● **Texte fourni**

Les obstacles à la diffusion de l’innovation

D’abord, nous-mêmes, « designers et innovateurs publics »… nous incarnons une démarche fun, positive, qui risque de laisser croire aux fonctionnaires qu’ils sont en vacances quand ils travaillent avec nous, quitte à ce que rien ne change après ! CL cite un barcamp organisé dans le cadre du programme Creative Council auquel il participe avec le Nesta anglais, et qui lui a laissé l’impression que les participants s’y sentaient en vacances… CL pointe également que les trois collectivités du programme les plus avancées ne sont pas celles qui sont ont le mieux adopté toute la vulgate « design » ou respecté les « 3 diamants », mais celles qui ont vraiment joué le jeu en lâchant prise, sans avoir forcément respecté un canevas théorique à la lettre mais simplement « joué sincèrement le jeu »…. L’enjeu est pour CL que l’innovation devienne un processus naturel, intégré, pas un simple moment fun qui ne soit qu’un prétexte pour ne rien changer.

Ensuite, nous ne traitons pas l’innovation de façon complète. On est davantage focalisé sur le « risque technique » que sur le « risque organisationnel et de modèle économique » : On réduit le « risque technique » de l’innovation par toute la batterie d’outils de génération d’idées, d’ethnographie pour mieux comprendre les gens, de tiers-lieux pour travailler de façon collaborative -et bien entendu tout ceci est indispensable.
Mais ce faisant, on oublie souvent le « risque organisationnel et de modèle d’affaire », c’est à dire s’assurer que le coût sera réellement rentable ou inférieur au coût actuel, et que le service sera réellement utilisé et à grande échelle, etc.

Pour CL, on sous-estime souvent le fait d’anticiper ce passage à grande échelle, le manque d’ambition. De qui a t-on besoin pour passer à l’échelle ? En se référant à un projet appelé CIRCLE que porte Participle avec 5 collectivités, CL dit qu’à un moment donné, le design doit laisser la place à d’autres compétences, car « l’innovateur devient l’ennemie de l’idée ».
Il cite également le cas d’AppsForGood, un projet d’apprentissage pour les jeunes via smartphone, et auquel il est associé. En deux ans, le projet est dans 100 écoles, touche 7000 personnes, et un contrat avec Facebook est en préparation. Les 3 facteurs de succès selon CL : c’est un projet open source (8 personnes « seulement » + une communauté qui fait évoluer l’apps), l’un des fondateurs qui vient de McKenzie (« pas forcément un modèle » dit CL) a décidé dès l’origine que le coût de l’apps était trop élevée. « Cette décision fut essentiel pour la suite, obligeant à trouver des solutions peu coûteuses et flexibles. » Enfin l’un des autres associés a diffusé Linkedin en Europe : « Il est totalement obsédé par l’ambition du passage à l’échelle, c’est la seule chose qui l’intéresse ! ».

● **Votre tâche**
Traduisez en anglais cette phrase du texte sur les obstacles à la diffusion de l'innovation : « En deux ans, le projet est dans 100 écoles, touche 7000 personnes, et un contrat avec Facebook est en préparation. »

● **Enregistrements de données**
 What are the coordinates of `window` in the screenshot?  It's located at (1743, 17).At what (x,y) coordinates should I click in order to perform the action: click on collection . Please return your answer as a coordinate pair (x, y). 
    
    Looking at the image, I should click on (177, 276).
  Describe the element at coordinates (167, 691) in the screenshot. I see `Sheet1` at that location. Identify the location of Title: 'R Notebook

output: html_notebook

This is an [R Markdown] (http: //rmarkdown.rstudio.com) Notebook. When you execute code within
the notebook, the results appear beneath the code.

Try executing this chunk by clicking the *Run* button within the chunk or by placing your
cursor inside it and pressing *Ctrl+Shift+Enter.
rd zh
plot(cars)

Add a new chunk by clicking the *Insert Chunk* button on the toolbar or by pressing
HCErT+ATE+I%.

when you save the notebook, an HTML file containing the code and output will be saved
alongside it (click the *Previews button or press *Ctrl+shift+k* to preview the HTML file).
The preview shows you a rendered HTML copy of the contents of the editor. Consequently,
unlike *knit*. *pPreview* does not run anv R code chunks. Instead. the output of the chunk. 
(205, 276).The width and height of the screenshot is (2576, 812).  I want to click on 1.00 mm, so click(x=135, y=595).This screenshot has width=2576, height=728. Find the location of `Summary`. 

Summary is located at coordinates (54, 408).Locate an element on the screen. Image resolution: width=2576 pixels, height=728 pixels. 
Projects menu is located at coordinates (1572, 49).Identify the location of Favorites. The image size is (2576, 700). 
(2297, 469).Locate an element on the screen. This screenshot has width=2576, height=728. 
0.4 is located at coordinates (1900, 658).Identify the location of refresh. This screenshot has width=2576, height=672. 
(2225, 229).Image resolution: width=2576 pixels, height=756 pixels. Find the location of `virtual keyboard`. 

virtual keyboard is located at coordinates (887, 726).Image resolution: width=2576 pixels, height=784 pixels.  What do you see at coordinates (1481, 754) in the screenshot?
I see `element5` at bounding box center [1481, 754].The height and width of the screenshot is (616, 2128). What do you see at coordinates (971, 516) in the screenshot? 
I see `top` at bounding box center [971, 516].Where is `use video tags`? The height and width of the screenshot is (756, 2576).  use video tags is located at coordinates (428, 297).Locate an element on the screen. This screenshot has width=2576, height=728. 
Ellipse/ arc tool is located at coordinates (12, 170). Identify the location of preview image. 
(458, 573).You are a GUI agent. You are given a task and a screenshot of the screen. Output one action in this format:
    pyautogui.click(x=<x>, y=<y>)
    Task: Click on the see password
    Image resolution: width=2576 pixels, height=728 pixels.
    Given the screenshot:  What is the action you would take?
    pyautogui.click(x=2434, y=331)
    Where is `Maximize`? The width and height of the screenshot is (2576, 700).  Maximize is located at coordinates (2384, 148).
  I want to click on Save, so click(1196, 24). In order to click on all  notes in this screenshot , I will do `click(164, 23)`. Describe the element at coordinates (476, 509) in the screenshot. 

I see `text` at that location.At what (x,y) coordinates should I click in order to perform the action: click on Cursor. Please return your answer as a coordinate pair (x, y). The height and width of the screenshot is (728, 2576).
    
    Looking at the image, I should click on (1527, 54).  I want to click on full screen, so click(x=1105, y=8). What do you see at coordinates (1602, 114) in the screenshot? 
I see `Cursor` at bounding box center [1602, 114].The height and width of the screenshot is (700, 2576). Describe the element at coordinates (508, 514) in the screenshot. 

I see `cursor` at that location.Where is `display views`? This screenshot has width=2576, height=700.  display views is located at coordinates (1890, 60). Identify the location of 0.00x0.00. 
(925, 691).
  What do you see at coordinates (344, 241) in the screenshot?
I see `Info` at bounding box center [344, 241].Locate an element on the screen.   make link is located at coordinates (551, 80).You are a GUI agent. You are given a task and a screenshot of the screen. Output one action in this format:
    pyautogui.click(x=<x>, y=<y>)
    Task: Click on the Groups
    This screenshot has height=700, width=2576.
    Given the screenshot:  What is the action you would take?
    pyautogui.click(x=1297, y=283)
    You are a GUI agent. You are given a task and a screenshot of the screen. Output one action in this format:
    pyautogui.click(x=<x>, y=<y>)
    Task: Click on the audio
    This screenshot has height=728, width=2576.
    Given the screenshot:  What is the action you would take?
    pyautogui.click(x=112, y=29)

● **Réponse**
In two years, the project has made its way into 100 schools and reached 7,000 people, and a contract with Facebook is in preparation.